◆ **What this task involves**
A verbatim transcription of every record below is required.

[Pixel coordinate grounding data]
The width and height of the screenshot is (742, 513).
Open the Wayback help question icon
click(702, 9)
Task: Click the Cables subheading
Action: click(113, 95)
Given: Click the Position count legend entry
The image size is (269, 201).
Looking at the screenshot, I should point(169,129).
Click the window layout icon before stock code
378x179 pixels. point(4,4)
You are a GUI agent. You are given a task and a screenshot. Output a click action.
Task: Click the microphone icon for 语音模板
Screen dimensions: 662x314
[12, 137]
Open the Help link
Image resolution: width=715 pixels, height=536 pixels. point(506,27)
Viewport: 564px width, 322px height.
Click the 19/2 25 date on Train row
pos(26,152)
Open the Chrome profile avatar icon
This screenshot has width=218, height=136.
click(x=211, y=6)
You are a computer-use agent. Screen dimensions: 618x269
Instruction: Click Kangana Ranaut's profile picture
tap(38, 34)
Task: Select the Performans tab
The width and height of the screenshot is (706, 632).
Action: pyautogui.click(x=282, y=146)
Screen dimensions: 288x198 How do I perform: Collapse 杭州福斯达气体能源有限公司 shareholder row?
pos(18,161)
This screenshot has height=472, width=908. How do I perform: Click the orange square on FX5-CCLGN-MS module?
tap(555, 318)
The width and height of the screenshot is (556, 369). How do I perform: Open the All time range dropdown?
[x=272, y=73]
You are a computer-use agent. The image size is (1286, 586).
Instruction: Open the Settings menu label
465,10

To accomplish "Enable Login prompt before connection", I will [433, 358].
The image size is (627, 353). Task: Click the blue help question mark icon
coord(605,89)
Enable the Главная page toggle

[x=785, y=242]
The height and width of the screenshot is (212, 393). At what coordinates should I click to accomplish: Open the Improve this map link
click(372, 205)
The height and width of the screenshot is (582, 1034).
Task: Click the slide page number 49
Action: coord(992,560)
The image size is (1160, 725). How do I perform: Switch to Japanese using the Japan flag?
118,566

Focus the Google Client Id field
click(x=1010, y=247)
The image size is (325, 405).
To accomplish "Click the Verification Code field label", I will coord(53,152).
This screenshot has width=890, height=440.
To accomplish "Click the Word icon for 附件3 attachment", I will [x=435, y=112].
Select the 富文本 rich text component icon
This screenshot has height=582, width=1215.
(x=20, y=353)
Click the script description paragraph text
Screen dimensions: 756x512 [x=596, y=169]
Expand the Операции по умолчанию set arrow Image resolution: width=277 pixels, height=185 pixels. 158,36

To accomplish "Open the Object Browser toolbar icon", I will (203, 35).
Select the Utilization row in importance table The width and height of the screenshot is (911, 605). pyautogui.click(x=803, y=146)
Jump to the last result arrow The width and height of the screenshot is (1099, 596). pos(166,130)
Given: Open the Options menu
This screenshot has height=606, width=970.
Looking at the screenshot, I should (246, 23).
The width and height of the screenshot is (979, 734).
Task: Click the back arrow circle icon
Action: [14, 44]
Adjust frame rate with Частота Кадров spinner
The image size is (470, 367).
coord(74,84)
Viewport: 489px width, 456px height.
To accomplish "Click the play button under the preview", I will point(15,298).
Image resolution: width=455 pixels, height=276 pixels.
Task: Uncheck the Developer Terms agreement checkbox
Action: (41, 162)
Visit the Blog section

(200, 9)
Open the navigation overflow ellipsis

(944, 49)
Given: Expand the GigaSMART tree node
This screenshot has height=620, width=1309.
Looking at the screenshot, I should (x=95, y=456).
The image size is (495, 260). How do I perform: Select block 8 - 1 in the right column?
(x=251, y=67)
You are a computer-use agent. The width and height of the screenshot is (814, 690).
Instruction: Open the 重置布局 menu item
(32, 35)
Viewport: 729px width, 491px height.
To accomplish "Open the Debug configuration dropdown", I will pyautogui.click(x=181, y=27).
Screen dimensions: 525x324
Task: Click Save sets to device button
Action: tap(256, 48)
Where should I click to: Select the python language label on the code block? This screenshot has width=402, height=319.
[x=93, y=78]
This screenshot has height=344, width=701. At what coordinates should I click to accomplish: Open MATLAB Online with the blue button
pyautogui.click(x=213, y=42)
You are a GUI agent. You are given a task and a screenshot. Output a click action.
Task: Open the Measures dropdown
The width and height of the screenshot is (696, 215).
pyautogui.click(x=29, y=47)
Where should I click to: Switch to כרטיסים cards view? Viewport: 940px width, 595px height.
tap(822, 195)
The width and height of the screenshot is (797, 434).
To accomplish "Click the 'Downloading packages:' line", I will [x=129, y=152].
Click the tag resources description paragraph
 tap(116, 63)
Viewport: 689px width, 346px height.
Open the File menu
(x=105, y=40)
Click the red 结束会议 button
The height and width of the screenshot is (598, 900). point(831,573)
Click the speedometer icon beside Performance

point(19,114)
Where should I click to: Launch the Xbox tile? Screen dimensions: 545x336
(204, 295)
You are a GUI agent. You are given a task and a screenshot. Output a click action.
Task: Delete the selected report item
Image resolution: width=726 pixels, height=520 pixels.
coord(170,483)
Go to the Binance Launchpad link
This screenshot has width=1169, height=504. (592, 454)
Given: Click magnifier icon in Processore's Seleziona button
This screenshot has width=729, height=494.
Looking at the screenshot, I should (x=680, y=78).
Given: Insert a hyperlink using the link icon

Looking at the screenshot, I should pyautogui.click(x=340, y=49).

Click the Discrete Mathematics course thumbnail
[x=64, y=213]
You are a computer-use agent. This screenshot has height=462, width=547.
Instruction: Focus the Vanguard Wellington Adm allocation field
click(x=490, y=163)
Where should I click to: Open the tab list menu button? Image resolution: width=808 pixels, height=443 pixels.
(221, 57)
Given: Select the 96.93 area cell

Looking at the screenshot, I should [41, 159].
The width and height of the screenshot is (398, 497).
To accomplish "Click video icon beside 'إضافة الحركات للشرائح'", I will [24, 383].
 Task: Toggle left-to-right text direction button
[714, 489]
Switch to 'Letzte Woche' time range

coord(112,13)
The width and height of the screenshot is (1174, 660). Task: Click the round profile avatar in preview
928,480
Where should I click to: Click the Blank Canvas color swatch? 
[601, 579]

◆ **Response to the task**
The width and height of the screenshot is (742, 513).
Open the Wayback help question icon
click(702, 9)
Task: Click the Cables subheading
Action: click(113, 95)
Given: Click the Position count legend entry
The image size is (269, 201).
Looking at the screenshot, I should point(169,129).
Click the window layout icon before stock code
378x179 pixels. point(4,4)
You are a GUI agent. You are given a task and a screenshot. Output a click action.
Task: Click the microphone icon for 语音模板
Screen dimensions: 662x314
[12, 137]
Open the Help link
Image resolution: width=715 pixels, height=536 pixels. point(506,27)
Viewport: 564px width, 322px height.
Click the 19/2 25 date on Train row
pos(26,152)
Open the Chrome profile avatar icon
This screenshot has width=218, height=136.
click(x=211, y=6)
You are a computer-use agent. Screen dimensions: 618x269
Instruction: Click Kangana Ranaut's profile picture
tap(38, 34)
Task: Select the Performans tab
The width and height of the screenshot is (706, 632).
Action: pyautogui.click(x=282, y=146)
Screen dimensions: 288x198 How do I perform: Collapse 杭州福斯达气体能源有限公司 shareholder row?
pos(18,161)
This screenshot has height=472, width=908. How do I perform: Click the orange square on FX5-CCLGN-MS module?
tap(555, 318)
The width and height of the screenshot is (556, 369). How do I perform: Open the All time range dropdown?
[x=272, y=73]
You are a computer-use agent. The image size is (1286, 586).
Instruction: Open the Settings menu label
465,10

To accomplish "Enable Login prompt before connection", I will [433, 358].
The image size is (627, 353). Task: Click the blue help question mark icon
coord(605,89)
Enable the Главная page toggle

[x=785, y=242]
The height and width of the screenshot is (212, 393). At what coordinates should I click to accomplish: Open the Improve this map link
click(372, 205)
The height and width of the screenshot is (582, 1034).
Task: Click the slide page number 49
Action: coord(992,560)
The image size is (1160, 725). How do I perform: Switch to Japanese using the Japan flag?
118,566

Focus the Google Client Id field
click(x=1010, y=247)
The image size is (325, 405).
To accomplish "Click the Verification Code field label", I will coord(53,152).
This screenshot has width=890, height=440.
To accomplish "Click the Word icon for 附件3 attachment", I will [x=435, y=112].
Select the 富文本 rich text component icon
This screenshot has height=582, width=1215.
(x=20, y=353)
Click the script description paragraph text
Screen dimensions: 756x512 [x=596, y=169]
Expand the Операции по умолчанию set arrow Image resolution: width=277 pixels, height=185 pixels. 158,36

To accomplish "Open the Object Browser toolbar icon", I will (203, 35).
Select the Utilization row in importance table The width and height of the screenshot is (911, 605). pyautogui.click(x=803, y=146)
Jump to the last result arrow The width and height of the screenshot is (1099, 596). pos(166,130)
Given: Open the Options menu
This screenshot has height=606, width=970.
Looking at the screenshot, I should (246, 23).
The width and height of the screenshot is (979, 734).
Task: Click the back arrow circle icon
Action: [14, 44]
Adjust frame rate with Частота Кадров spinner
The image size is (470, 367).
coord(74,84)
Viewport: 489px width, 456px height.
To accomplish "Click the play button under the preview", I will point(15,298).
Image resolution: width=455 pixels, height=276 pixels.
Task: Uncheck the Developer Terms agreement checkbox
Action: (41, 162)
Visit the Blog section

(200, 9)
Open the navigation overflow ellipsis

(944, 49)
Given: Expand the GigaSMART tree node
This screenshot has height=620, width=1309.
Looking at the screenshot, I should (x=95, y=456).
The image size is (495, 260). How do I perform: Select block 8 - 1 in the right column?
(x=251, y=67)
You are a computer-use agent. The width and height of the screenshot is (814, 690).
Instruction: Open the 重置布局 menu item
(32, 35)
Viewport: 729px width, 491px height.
To accomplish "Open the Debug configuration dropdown", I will pyautogui.click(x=181, y=27).
Screen dimensions: 525x324
Task: Click Save sets to device button
Action: tap(256, 48)
Where should I click to: Select the python language label on the code block? This screenshot has width=402, height=319.
[x=93, y=78]
This screenshot has height=344, width=701. At what coordinates should I click to accomplish: Open MATLAB Online with the blue button
pyautogui.click(x=213, y=42)
You are a GUI agent. You are given a task and a screenshot. Output a click action.
Task: Open the Measures dropdown
The width and height of the screenshot is (696, 215).
pyautogui.click(x=29, y=47)
Where should I click to: Switch to כרטיסים cards view? Viewport: 940px width, 595px height.
tap(822, 195)
The width and height of the screenshot is (797, 434).
To accomplish "Click the 'Downloading packages:' line", I will [x=129, y=152].
Click the tag resources description paragraph
 tap(116, 63)
Viewport: 689px width, 346px height.
Open the File menu
(x=105, y=40)
Click the red 结束会议 button
The height and width of the screenshot is (598, 900). point(831,573)
Click the speedometer icon beside Performance

point(19,114)
Where should I click to: Launch the Xbox tile? Screen dimensions: 545x336
(204, 295)
You are a GUI agent. You are given a task and a screenshot. Output a click action.
Task: Delete the selected report item
Image resolution: width=726 pixels, height=520 pixels.
coord(170,483)
Go to the Binance Launchpad link
This screenshot has width=1169, height=504. (592, 454)
Given: Click magnifier icon in Processore's Seleziona button
This screenshot has width=729, height=494.
Looking at the screenshot, I should (x=680, y=78).
Given: Insert a hyperlink using the link icon

Looking at the screenshot, I should pyautogui.click(x=340, y=49).

Click the Discrete Mathematics course thumbnail
[x=64, y=213]
You are a computer-use agent. This screenshot has height=462, width=547.
Instruction: Focus the Vanguard Wellington Adm allocation field
click(x=490, y=163)
Where should I click to: Open the tab list menu button? Image resolution: width=808 pixels, height=443 pixels.
(221, 57)
Given: Select the 96.93 area cell

Looking at the screenshot, I should [41, 159].
The width and height of the screenshot is (398, 497).
To accomplish "Click video icon beside 'إضافة الحركات للشرائح'", I will [24, 383].
 Task: Toggle left-to-right text direction button
[714, 489]
Switch to 'Letzte Woche' time range

coord(112,13)
The width and height of the screenshot is (1174, 660). Task: Click the round profile avatar in preview
928,480
Where should I click to: Click the Blank Canvas color swatch? 
[601, 579]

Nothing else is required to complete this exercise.